"The Fuddy Duddy Walk," is the ‘60s dance craze that never was
Jack Nitzsche was a legend in his own time; an arranger, producer, songwriter, and Academy Award-winning composer. His disparate discography includes collaborations with Phil Spector, the iconic 1966 Batman theme, titles by The Rolling Stones, Doris Day, Ike & Tina Turner, The Monkees, Glen Campbell, and the Ronettes, as well as several film soundtracks, including Performance, The Exorcist, One Flew Over the Cuckoo's Nest, and An Officer and a Gentleman. But one of his earliest known arrangements was for a song so unlistenable it isn't even named on any of his published discographies.

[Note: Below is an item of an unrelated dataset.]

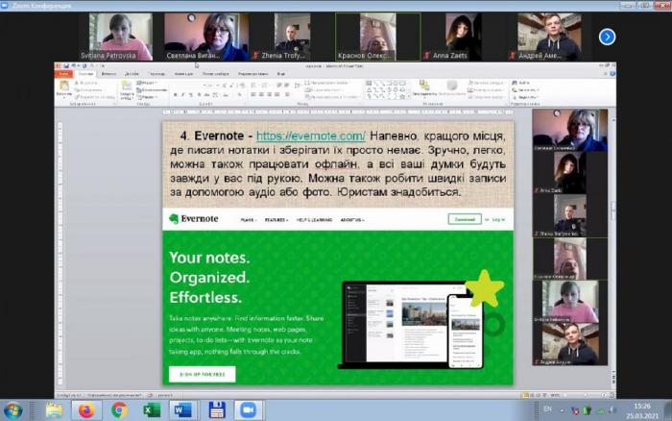Show next participants with the blue arrow

(x=607, y=37)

The title dates from 1963, when a hit song that doubled as a dance craze was the holy grail of the Top 10. But not even the hand of Jack Nitzsche could get this eminently abrasive earworm, "The Fuddy Duddy Walk" by The Entertainers, to join the ranks of "The Twist," "The Mashed Potato," or "The Watusi." "The Fuddy Duddy Walk" is more like proto-punk dance craze anarchy, and it's not hard to imagine a crowd of pencil-skirted and flat-topped teens covering their ears in buzzkill horror, stampeding from the dance floor and fighting their way to the nearest exit. It's an aural assault strictly for music masochists, with a nearly unintelligible vocal that codes neither male or female, rock or soul, black or white. Just sweetly painful.